The practical consequence is that gather-step serve can answer MCP queries while gather-step watch is updating a repo in the background. The data a reader sees is from the last completed write, not from a partially-written state.

The incremental flow is:

  1. Snapshot current source file paths and manifest hashes.
  2. Compare against stored file index states in SQLite.
  3. Classify files as added, modified, deleted, or unchanged.
  4. Ask SQLite for the reverse dependents of every changed file.
  5. Re-index the changed set plus all affected dependents.
  6. Purge deleted file state from graph, search, and metadata.
  7. Reconcile projections across all three stores.

The key algorithmic choice is compute_affected_set. The system does not re-index only changed files because importers and symbol consumers can become stale when a dependency changes. Re-indexing only the directly modified file would leave callers pointing at outdated graph state.

The watch runtime layers operational safety on top of the incremental flow:

  • repo-scoped filesystem watchers using the notify library
  • debounce window to coalesce rapid save events
  • capped pending file hints per repo to bound memory
  • overflow-triggered repo-wide incremental rescan fallback when the hint queue is saturated
  • consecutive-error tracking per repo
  • repo-level backoff suppression after repeated failures
  • runtime watch events plus a final watch_status summary on shutdown

If the watcher loses fidelity because too many events arrived at once, it schedules a repo-wide incremental pass with no path hint rather than silently missing updates.

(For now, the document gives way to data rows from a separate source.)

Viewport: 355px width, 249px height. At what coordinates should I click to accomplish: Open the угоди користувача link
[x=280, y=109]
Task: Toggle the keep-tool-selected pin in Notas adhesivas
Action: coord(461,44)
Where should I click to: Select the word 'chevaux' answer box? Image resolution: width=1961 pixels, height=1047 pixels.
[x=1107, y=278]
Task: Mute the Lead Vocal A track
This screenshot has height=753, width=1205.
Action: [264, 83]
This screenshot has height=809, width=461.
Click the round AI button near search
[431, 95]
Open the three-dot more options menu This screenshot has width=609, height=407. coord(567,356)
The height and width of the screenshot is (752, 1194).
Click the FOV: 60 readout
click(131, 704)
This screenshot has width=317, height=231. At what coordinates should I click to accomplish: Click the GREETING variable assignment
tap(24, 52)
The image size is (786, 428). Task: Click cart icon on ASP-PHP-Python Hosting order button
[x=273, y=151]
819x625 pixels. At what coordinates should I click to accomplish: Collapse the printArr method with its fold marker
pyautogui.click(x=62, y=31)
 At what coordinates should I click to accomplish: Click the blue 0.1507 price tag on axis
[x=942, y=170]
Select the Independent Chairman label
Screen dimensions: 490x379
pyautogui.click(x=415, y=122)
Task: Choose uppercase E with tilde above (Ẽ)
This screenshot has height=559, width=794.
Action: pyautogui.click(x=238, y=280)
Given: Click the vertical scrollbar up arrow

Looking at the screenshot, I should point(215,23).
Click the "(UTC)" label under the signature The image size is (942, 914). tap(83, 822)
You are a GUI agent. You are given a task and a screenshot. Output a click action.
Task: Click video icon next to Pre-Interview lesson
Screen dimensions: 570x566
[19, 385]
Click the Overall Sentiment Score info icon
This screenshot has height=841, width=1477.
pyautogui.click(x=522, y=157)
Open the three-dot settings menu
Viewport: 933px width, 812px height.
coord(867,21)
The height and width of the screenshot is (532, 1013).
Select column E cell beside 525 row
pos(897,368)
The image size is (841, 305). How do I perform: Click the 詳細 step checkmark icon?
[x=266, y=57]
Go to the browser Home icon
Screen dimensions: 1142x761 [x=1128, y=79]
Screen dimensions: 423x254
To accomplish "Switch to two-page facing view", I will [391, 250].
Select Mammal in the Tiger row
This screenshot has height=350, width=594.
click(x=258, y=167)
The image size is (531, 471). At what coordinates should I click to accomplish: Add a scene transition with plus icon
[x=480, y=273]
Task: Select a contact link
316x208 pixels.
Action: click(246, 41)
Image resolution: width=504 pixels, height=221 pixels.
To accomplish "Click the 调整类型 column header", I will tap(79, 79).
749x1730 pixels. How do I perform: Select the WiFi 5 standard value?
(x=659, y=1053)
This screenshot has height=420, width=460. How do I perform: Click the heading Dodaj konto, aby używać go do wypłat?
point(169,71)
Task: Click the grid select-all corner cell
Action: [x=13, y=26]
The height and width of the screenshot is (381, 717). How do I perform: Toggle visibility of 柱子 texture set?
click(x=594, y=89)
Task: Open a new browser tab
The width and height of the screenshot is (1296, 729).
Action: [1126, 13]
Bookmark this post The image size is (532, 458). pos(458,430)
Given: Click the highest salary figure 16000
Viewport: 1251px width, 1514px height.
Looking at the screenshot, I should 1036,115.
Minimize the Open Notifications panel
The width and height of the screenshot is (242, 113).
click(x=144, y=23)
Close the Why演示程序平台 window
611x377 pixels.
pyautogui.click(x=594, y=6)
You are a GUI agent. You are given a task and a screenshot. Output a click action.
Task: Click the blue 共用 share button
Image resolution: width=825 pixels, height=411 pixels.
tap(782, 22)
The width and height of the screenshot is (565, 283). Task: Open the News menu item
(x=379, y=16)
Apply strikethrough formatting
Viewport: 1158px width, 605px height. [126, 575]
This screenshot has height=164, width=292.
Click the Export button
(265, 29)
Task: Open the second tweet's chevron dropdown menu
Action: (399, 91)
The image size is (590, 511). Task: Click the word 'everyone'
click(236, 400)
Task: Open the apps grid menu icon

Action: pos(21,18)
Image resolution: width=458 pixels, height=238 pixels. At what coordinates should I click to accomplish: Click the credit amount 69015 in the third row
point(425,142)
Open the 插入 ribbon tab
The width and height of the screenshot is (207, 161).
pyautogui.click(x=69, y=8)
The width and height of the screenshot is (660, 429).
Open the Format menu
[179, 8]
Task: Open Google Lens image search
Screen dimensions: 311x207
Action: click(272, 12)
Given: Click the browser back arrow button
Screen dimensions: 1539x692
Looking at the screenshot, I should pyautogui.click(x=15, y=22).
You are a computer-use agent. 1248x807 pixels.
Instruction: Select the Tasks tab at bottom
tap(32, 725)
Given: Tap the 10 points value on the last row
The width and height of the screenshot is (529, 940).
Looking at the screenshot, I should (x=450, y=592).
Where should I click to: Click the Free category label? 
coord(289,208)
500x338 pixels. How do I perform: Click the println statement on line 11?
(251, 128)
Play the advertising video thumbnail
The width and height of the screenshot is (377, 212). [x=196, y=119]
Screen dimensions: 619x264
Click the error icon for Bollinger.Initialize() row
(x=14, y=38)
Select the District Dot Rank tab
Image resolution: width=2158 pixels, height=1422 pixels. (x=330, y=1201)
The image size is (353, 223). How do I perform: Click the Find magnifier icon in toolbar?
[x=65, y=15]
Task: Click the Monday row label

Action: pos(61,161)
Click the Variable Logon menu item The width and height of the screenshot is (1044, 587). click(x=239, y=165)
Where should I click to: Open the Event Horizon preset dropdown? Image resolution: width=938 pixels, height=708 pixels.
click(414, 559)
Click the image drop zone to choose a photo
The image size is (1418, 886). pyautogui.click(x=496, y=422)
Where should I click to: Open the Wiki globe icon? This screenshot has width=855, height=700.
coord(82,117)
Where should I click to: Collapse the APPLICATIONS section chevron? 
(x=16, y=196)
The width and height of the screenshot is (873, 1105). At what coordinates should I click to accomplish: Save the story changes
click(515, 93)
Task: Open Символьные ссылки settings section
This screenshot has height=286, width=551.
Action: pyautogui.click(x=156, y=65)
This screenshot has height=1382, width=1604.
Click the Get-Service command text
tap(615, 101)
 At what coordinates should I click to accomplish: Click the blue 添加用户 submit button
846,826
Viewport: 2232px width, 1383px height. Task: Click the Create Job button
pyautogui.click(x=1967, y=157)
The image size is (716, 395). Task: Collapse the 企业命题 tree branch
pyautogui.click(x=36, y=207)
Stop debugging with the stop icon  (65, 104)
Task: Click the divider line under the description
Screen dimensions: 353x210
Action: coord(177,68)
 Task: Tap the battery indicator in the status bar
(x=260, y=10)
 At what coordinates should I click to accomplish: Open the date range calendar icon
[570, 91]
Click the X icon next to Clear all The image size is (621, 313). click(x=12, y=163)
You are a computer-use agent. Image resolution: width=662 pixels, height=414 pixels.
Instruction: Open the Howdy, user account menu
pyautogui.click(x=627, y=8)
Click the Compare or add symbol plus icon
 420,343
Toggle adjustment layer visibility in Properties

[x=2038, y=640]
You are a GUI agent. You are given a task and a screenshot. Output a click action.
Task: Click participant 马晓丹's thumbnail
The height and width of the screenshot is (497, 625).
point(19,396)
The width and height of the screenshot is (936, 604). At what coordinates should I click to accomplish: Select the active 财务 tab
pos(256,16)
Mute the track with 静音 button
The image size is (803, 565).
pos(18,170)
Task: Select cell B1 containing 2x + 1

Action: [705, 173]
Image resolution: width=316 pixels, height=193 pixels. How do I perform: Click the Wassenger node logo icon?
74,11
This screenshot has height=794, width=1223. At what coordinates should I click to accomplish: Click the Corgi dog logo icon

If the internal notify queue overflows, that fallback is scheduled for every watched repo.

The system loop in normal operation is:

  1. gather-step init or manual config creation sets up gather-step.config.yaml.
  2. gather-step index runs the full pipeline: traversal, parsing, extraction, resolution, persistence, cross-repo stitching.
  3. The analysis crate reads the stored graph and metadata to compute event topology, contract drift, dead code candidates, and convention findings.
  4. The CLI, MCP server, and rule generation expose those views to engineers and assistants.
  5. gather-step watch (or repeated index calls) keeps the graph fresh as files change.

Every query surface — CLI commands, MCP tools, generated context files — is always downstream of the deterministic extraction and persisted state. Nothing is re-derived from raw source at query time.